— Text excerpt —
Start of Block

THIS YEAR five of the Africa Centre’s students graduated with an MPhil in HIV/Aids Management. In line with global trends in concentrating on key and vulnerable populations in the fight against HIV/Aids, the research topics of all the graduates focused on the youth or young women.

Sanah Bucibo zoomed in on the Amajuba district in KwaZulu-Natal, where Aids is the leading cause of death among young women between the ages of 18 and 24: “I wanted to understand whether these women are aware of the availability of oral pre-exposure prophylaxis (PrEP) as part of HIV prevention and to gain insights into the barriers to and concerns about oral PrEP among them.” With plans to commence with a PhD in 2024, Sanah is currently applying for scholarships.

Staying with PrEP, Hope Mabaso looked at healthcare service providers support for the implementation of HIV PrEP among adolescent girls and young women (AGYW) as a key population in implementing facilities in Soweto.

Makhosazane Ntombela explored young people’s perceptions about participation in HIV edutainment in the Umkhanyakude district in KwaZulu-Natal. “Despite HIV awareness campaigns and edutainment, young people are still vulnerable. Through my research I wanted to find new ways to engage young people on the topic.”

Being forced to delay data collection due to Covid-19 lockdowns as well as time management (being a wife, mother and employee) posed a significant challenge with Makhosazane’s studies. Today, she couldn’t be happier that she persevered. “Completing my MPhil shows that nothing is impossible if you put your mind to it,” she said with pride. “I’m now well-equipped to make a difference in communities and the qualification will open doors for me in my career.”

Eunice Tshiakambila’s topic was the contribution of sex education as a strategy for the prevention of pregnancy and sexually transmitted infections (STIs) among female adolescents in Dunoon, Cape Town. She explored why pregnancies and STIs remain prevalent among schoolgirls despite sex education at schools, and what can be done to bring down the statistics. Apart from publishing her research and hopefully continuing her studies, Eunice’s goal for 2024 is to find a position where she can put her knowledge to work and initiate HIV/Aids policies that support patients as well as health practitioners. 

With a background in education, Chipo Zininga’s research focused on key considerations in designing a student-centred HIV/Aids course curriculum for a community-based college in Cape Town. “I wanted to investigate how we can improve the quality of health education for school leavers in townships,” she said.

End of Block

— Extracted material —
Start of Block

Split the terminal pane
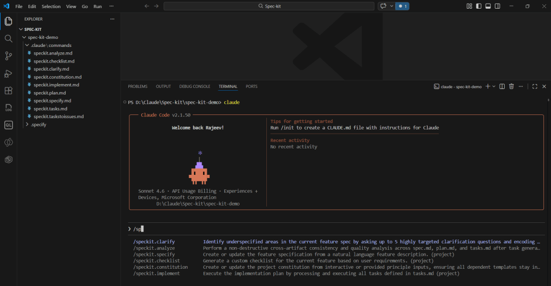The height and width of the screenshot is (286, 551). coord(502,86)
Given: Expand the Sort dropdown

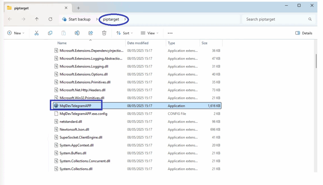Looking at the screenshot, I should (125, 33).
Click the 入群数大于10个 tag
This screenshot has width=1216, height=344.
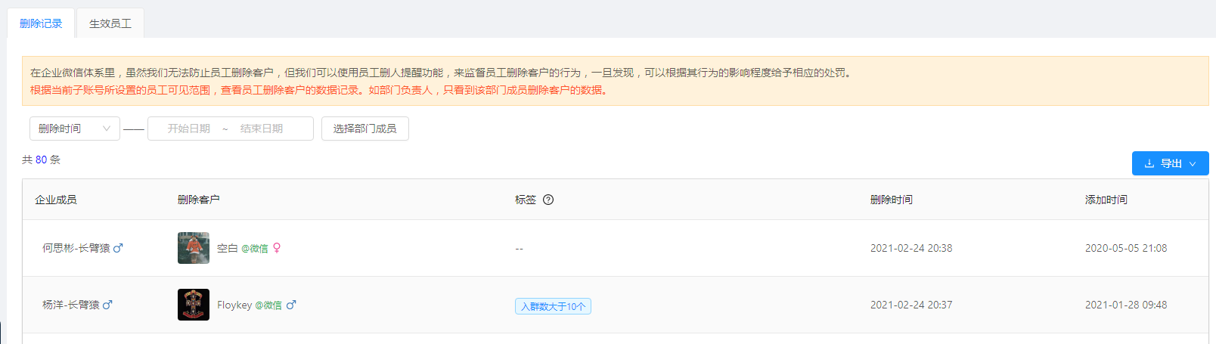pyautogui.click(x=553, y=306)
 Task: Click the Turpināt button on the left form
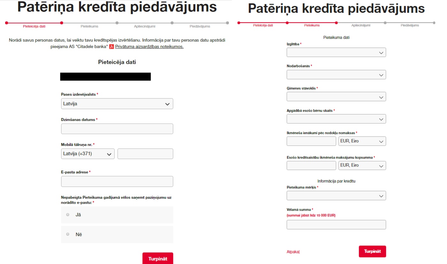coord(158,258)
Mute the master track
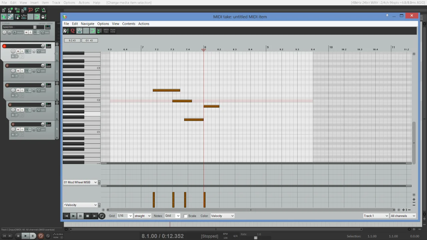The height and width of the screenshot is (240, 427). (x=26, y=32)
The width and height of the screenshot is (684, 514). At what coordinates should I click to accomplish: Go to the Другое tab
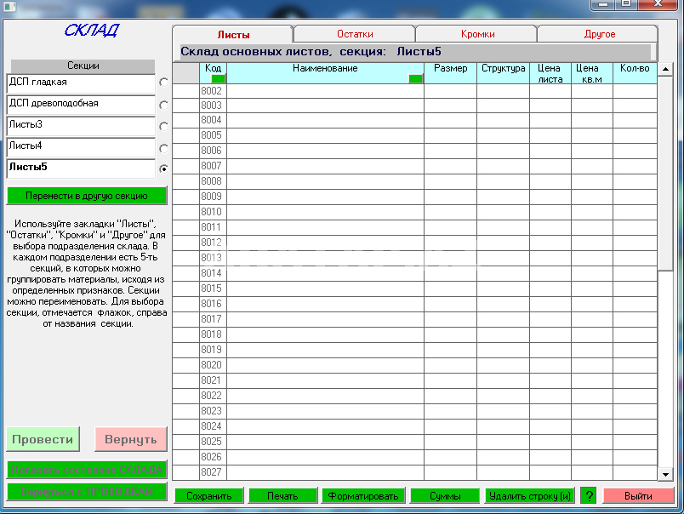[x=599, y=34]
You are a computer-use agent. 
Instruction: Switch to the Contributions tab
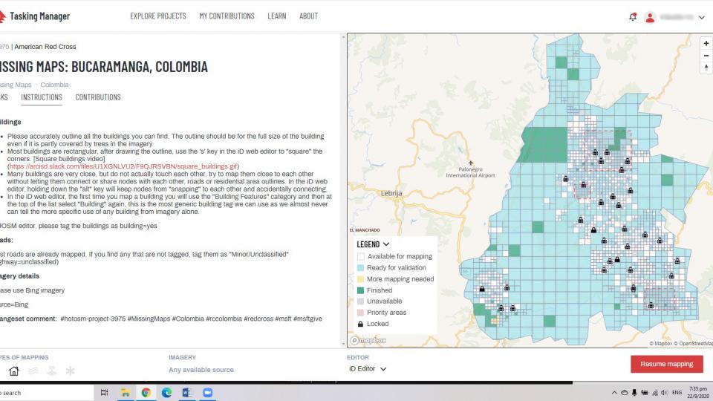click(98, 97)
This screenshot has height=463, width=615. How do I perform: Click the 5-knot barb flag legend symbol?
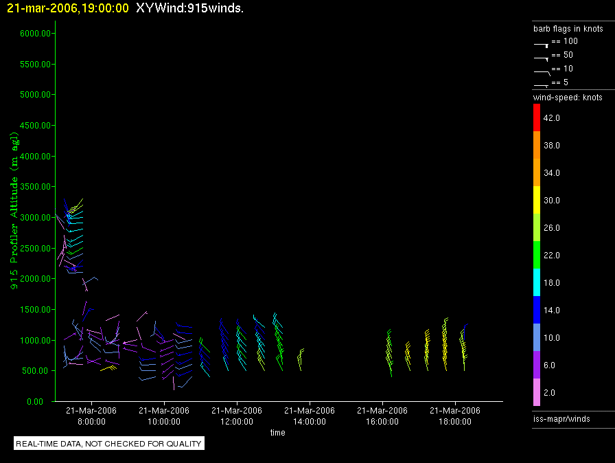[x=542, y=84]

End of Block

— Things to do —
**A)** In the text about the Africa Centre's MPhil graduates, which district did Makhosazane Ntombela study in her research on HIV edutainment?
**B)** Carry on the piece about the Africa Centre's MPhil graduates from where it stops.

— Task responses —
**A)** The Umkhanyakude district in KwaZulu-Natal.

**B)**
Going forward, Chipo wants to gain further experience in health education with the aim to better understand how low-resource communities can be assisted to improve their knowledge on basic health issues and to be equipped for job opportunities. In the context of the latter, her studies confirmed that some of the teaching material used for vocational training are already suitable to help students pursue sensible careers.  

For anyone interested in enrolling for the MPhil programme, these graduates have a clear message about the benefits and rewards. Chipo highlighted being equipped to holistically deal with all the challenges that are brought about by HIV/Aids and opportunities to address and manage these. For Eunice, the overall learning journey – including how to write a research project – was very rewarding.

Completing the degree will nevertheless require hard work and commitment, and there are many challenges. According to Makhosazane, patience, perseverance, time management, as well as maintaining good relationships with your supervisor and fellow students are critical. For Sanah, the proposal stage, finding a theoretical framework, academic writing and data analysis were some of the most challenging aspects. In her words: “If you’re considering enrolling, I say go for it. Find a subject you are passionate about, identify a gap. The university is there to support and guide you throughout your studies.”

We’re looking forward to learning more about how and where these graduates will apply their new knowledge and skills!